As far as dips go? Guacamole is up there in the pantheon of dips. If you can manage to get perfectly ripe avocados, is there really anything else that you want to do with them other than make guacamole?? It's great for chips and dip, all assortments of Mexican and Latin American-inspired food, and I even just like to dunk bread in it or make sandwiches. I usually use a food processor to get the avocados smooth and then pulse in the tomatoes and onions in afterwards. Although you can use a mortar and pestle or just whisk it with a fork for a chunkier variety.

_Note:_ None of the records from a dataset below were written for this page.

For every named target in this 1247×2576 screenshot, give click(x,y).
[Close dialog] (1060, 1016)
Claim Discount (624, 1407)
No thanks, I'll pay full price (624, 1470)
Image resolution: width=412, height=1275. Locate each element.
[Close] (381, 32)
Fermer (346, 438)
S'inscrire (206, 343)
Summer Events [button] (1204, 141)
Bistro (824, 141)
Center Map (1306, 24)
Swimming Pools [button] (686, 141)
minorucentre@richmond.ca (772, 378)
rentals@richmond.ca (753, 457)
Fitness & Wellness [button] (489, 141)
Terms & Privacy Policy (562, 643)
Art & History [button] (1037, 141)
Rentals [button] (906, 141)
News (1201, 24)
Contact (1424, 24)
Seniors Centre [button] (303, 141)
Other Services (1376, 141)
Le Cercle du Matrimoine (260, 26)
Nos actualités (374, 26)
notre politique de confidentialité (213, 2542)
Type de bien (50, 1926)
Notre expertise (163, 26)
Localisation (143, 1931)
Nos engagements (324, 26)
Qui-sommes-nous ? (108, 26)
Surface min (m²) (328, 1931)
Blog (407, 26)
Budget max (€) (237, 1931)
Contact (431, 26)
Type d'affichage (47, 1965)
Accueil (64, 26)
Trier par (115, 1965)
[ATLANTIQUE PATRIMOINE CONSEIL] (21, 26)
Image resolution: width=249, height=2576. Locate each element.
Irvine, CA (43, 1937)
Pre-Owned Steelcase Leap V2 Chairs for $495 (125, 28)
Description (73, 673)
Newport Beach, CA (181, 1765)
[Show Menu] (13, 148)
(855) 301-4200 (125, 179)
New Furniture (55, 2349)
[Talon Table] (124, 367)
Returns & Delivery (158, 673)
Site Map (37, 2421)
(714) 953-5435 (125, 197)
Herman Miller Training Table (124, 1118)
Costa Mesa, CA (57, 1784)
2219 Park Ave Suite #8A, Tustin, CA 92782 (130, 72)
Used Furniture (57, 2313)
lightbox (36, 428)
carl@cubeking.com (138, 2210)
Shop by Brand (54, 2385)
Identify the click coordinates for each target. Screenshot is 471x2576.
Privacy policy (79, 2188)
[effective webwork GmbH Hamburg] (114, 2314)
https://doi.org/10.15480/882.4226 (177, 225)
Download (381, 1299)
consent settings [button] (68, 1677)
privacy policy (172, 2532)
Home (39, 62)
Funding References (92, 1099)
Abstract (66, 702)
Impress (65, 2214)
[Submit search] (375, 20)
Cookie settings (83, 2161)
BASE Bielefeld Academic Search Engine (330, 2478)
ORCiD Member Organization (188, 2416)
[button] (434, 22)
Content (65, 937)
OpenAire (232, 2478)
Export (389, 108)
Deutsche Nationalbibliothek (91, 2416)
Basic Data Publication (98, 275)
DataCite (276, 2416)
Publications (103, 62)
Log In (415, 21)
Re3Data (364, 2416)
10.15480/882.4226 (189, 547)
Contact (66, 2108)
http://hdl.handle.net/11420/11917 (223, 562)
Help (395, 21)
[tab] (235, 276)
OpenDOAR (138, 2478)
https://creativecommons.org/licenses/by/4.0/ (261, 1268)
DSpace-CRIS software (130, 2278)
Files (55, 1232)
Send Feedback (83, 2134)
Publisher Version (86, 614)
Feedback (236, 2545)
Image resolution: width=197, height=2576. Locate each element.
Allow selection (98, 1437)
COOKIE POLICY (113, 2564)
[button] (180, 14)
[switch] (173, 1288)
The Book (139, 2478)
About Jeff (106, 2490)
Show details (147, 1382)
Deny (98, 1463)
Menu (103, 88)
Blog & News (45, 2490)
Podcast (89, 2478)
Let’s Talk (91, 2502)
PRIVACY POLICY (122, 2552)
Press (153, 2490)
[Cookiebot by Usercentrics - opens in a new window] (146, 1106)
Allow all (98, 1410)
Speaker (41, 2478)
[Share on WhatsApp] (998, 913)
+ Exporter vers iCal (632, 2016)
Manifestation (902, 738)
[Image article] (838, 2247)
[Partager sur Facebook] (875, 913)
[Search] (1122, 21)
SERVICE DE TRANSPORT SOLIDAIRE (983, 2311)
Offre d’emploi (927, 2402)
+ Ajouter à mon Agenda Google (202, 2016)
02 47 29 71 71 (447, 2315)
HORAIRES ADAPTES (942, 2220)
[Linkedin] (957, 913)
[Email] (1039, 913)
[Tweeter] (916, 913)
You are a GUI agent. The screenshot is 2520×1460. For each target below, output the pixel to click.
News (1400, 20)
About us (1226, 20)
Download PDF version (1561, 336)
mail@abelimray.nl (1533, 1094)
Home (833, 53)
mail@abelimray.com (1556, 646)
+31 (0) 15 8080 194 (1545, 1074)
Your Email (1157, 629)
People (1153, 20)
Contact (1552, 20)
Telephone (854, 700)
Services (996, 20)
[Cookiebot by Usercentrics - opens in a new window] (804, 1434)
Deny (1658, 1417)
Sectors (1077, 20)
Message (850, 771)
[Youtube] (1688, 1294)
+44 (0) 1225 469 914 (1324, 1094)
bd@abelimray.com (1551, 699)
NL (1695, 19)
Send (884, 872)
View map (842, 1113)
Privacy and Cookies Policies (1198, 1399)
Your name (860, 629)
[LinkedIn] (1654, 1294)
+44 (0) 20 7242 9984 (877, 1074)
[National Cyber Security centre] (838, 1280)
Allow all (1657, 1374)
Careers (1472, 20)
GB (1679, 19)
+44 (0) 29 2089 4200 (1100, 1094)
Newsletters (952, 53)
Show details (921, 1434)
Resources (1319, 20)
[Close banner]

Add avocados, lime juice, garlic, salt, pepper, and paprika to a food processor. Process for 2 whole minutes, or until completely smooth.Make sure to scrape the sides occasionally and to get the avocados as puréed as possible. Taste at this stage as well and make sure that the avocados, lime, and spices are in the correct ratio. Once you add the tomatoes and onions, there's no going back! You can stir in more salt and pepper, but you can't purée again without starting a second batch!
Add tomatoes, onion, and peppers (if using). Pulse 3-5 times, or until barely chopped.The goal is to keep some chunkiness to the guacamole. You're looking to roughly chop them without pulverizing them. So don't overdo it here!
Serve chilled with a dash of paprika sprinkled on top.
Tips, Tricks, & Notes
Guacamole is a great way to prolong the life of your avocados. There is so much citrus in it, that it keeps quite well in the refrigerator and is great to make ahead of time. There is this long held belief sometimes that guacamole will brown if you make it ahead of time. It will slightly on top, particularly if it's exposed to too much air. But I've never really found this to be the case with guacamole. Just stir it and no one will notice! If it really bothers you, just scrape the discolored part on the top off.